Nous attendions depuis longtemps ces traitements sans interféron, mais l’espoir de pouvoir traiter toutes les personnes vivant avec une hépatite C s’est rapidement envolé devant les prix des traitements exigés par les laboratoires. L’année 2014 a été un temps fort de mobilisation associative pour alerter les pouvoirs publics sur les conséquences du prix des traitements sur l’accès aux soins.

Le 19 mai 2014, le premier rapport d’experts sur les hépatites virales (Rapport Dhumeaux), a établi des recommandations médicales fortes et innovantes sur l’accès aux nouveaux traitements contre l’hépatite C. Basées sur des bénéfices individuels et collectifs, ces recommandations visaient notamment à éviter les complications et l’évolution vers un stade de cirrhose des personnes atteintes, et à enclencher l’éradication de la maladie en ciblant prioritairement des populations spécifiques.

Le 22 juin 2014, le collège de la Haute autorité de santé (HAS), exceptionnellement saisi par le ministère de la Santé en raison du risque que faisait peser le coût de ces traitements sur l’équilibre de l’Assurance maladie, est revenu sur ces recommandations en proposant l’accès aux traitements aux seules personnes à un stade avancé de la maladie, coïnfectées par le VIH ou souffrant de symptômes extra-hépatiques. Les malades devant désormais attendre que l’état de leur foie et de leur santé se dégrade pour avoir accès aux traitements, les perspectives d’éradication de la maladie s’éloignent à grand pas. Les recommandations visant à permettre l’accès aux traitements quel que soit le stade de fibrose aux usagers de drogues et aux personnes détenues – dans un objectif d’éradication collective de la maladie – sont balayées.

L’arrêté du 18 novembre 2014 relatif aux conditions de prise en charge du Sovaldi® (sofosbuvir) commercialisé par le laboratoire Gilead vient définitivement doucher l’espoir des malades, balayant les recommandations des experts, validant officiellement l’avis de la Haute autorité de santé.

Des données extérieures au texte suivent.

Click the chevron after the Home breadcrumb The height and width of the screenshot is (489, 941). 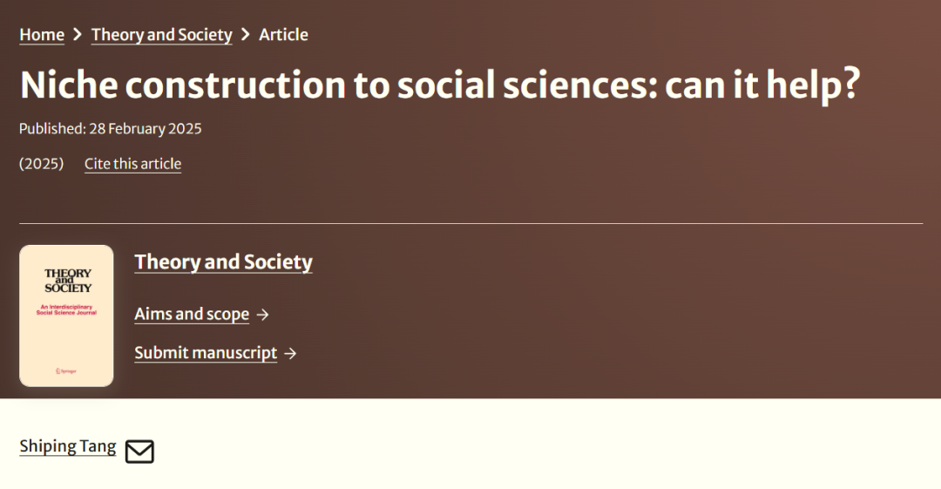pyautogui.click(x=78, y=35)
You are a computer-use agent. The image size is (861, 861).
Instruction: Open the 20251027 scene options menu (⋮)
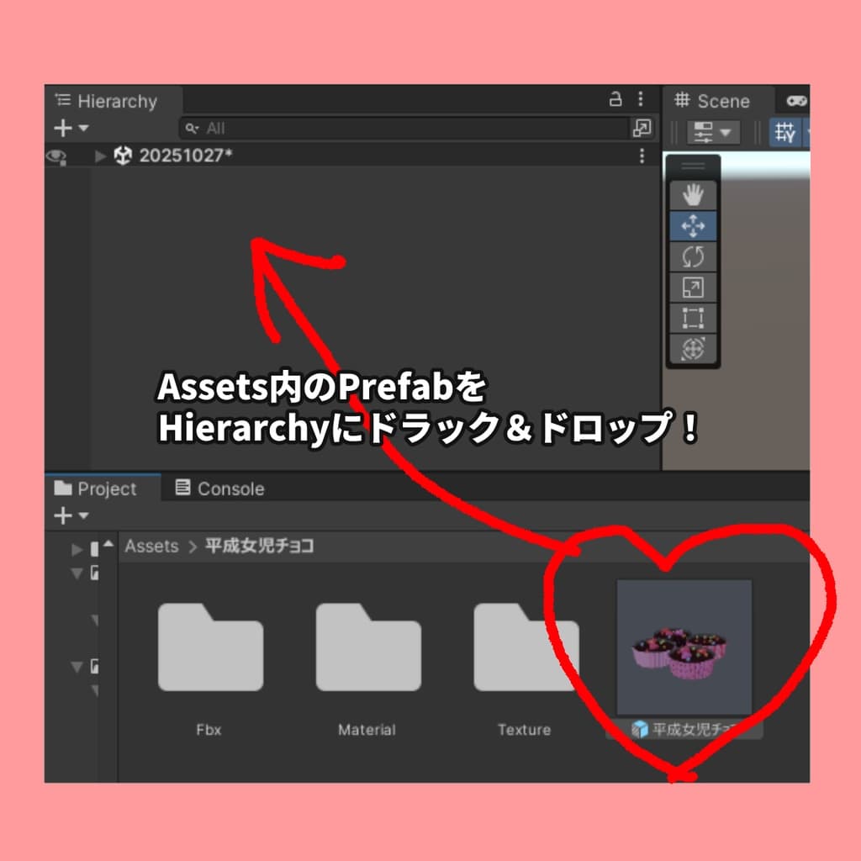pos(642,156)
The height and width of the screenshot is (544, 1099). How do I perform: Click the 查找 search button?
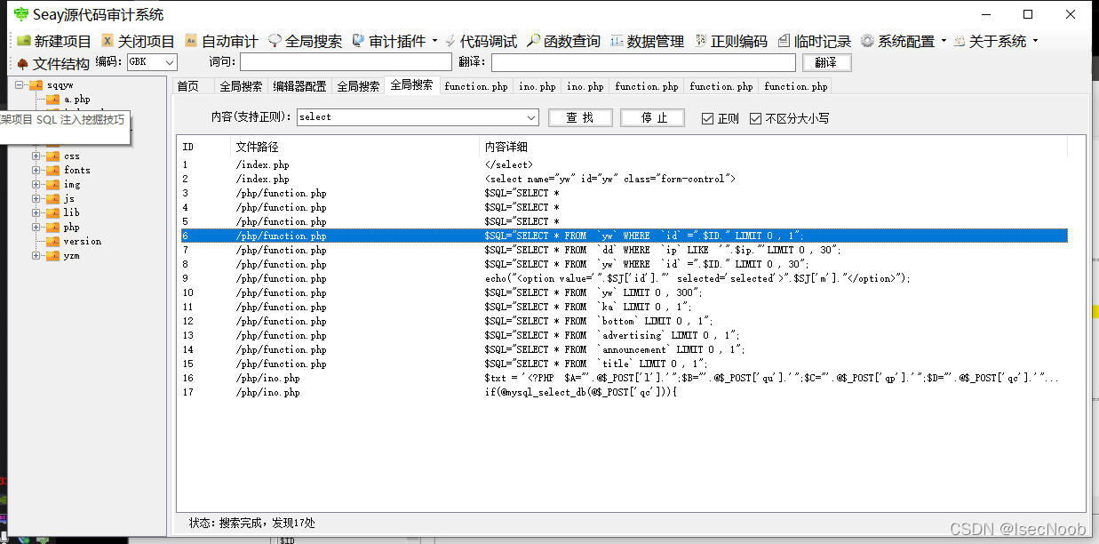point(580,117)
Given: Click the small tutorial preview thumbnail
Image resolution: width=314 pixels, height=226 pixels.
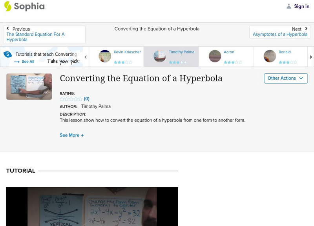Looking at the screenshot, I should [29, 87].
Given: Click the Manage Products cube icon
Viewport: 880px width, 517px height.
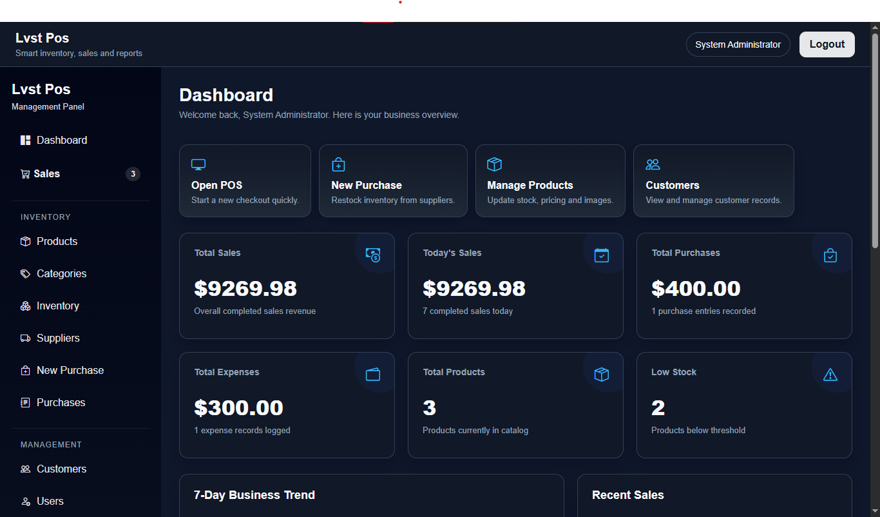Looking at the screenshot, I should 494,164.
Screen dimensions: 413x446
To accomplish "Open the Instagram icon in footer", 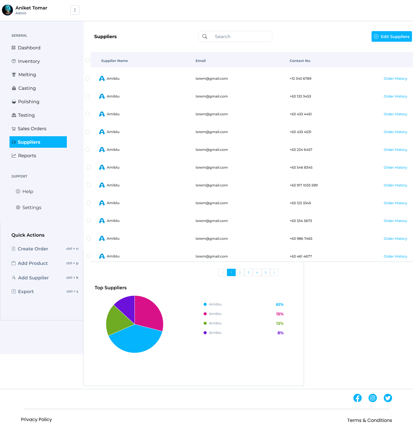I will point(373,398).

Traitement VHCLe 29 décembre, le ministère des Finances et celui de la Santé organisent le rationnement par lettre d’instruction. Les prescriptions de ces nouveaux traitements sont désormais conditionnées à l’avis de réunions de concertation pluridisciplinaire, organisées dans des centres experts dont le nombre est limité. Ces centres de référence sont parfois à plus d’une centaine de kilomètres du lieu de vie des personnes et de leurs médecins. Ces mêmes professionnels, qui assuraient le suivi au long cours des malades touchés par les effets indésirables lourds des anciens traitements, sont désormais mis sous tutelle.

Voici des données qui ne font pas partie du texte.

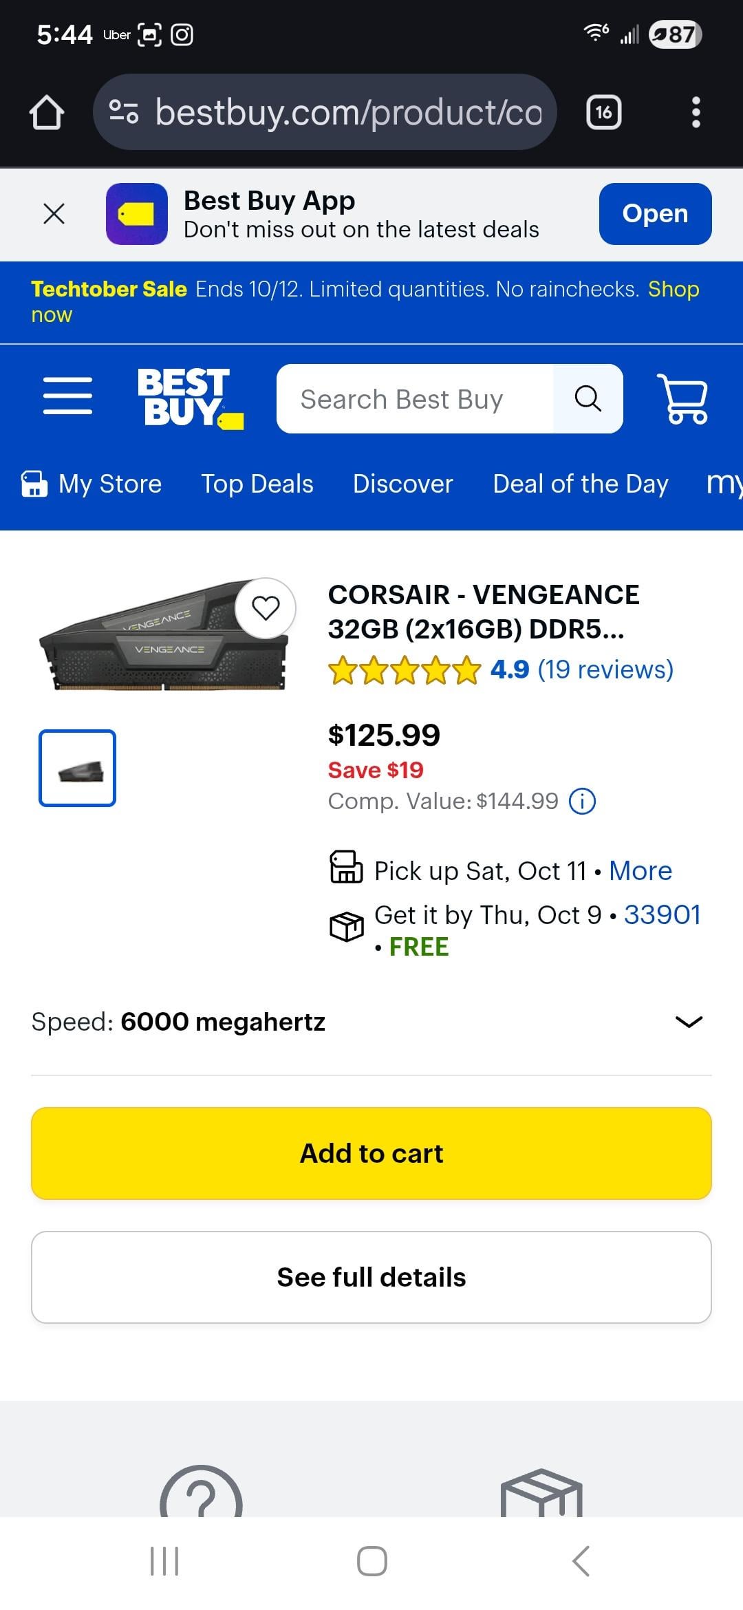This screenshot has width=743, height=1610.
Task: Click the Best Buy logo
Action: [x=190, y=398]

Le 29 avril 2015, les pouvoirs publics confirment le rationnement des soins par une nouvelle lettre d’instruction.

Le 7 mai, le prix de deux nouveaux traitements est fixé :

  • L’Olysio® (simeprevir) du laboratoire Janssen est fixé à 21 000 € les 12 semaines de traitement ;
  • Le Daklinsa® (daclatasvir) de BMS est fixé à 25 000 € les 12 semaines de traitement.

Les deux agents doivent être pris en association avec le sofosbuvir, soit un prix total de la cure à plus de 60 000 €.

  • Le 17 juin, le prix de l’Harvoni® (association de sofosbuvir et de ledipasvir) de Gilead est fixé à 46 000 €.

Si ce traitement – qui nécessite rarement l’ajout de la ribavirine – ne convient pas à tous les profils de malades, la fixation de son prix vient acter le monopole de Gilead qui dévore le marché, au détriment de l’équilibre de notre Assurance maladie. Devant un prix aussi élevé, les discriminations d’accès aux traitements se multiplient. La coïnfection VIH/VHC, pourtant expressément retenue comme critère d’inclusion dans l’Autorisation de mise sur le marché du sofosbuvir, est souvent jugée insuffisante par les équipes médicales.

Bref, dans le grand travail de mobilisation des patients que nous devons entreprendre pour éradiquer l’hépatite C, le premier obstacle réside dans l’accès aux soins. Il faut donc convaincre les autorités que l’éradication du virus a un coût mais aussi un coup à plusieurs bandes avant d’être un coup d’arrêt porté à la maladie.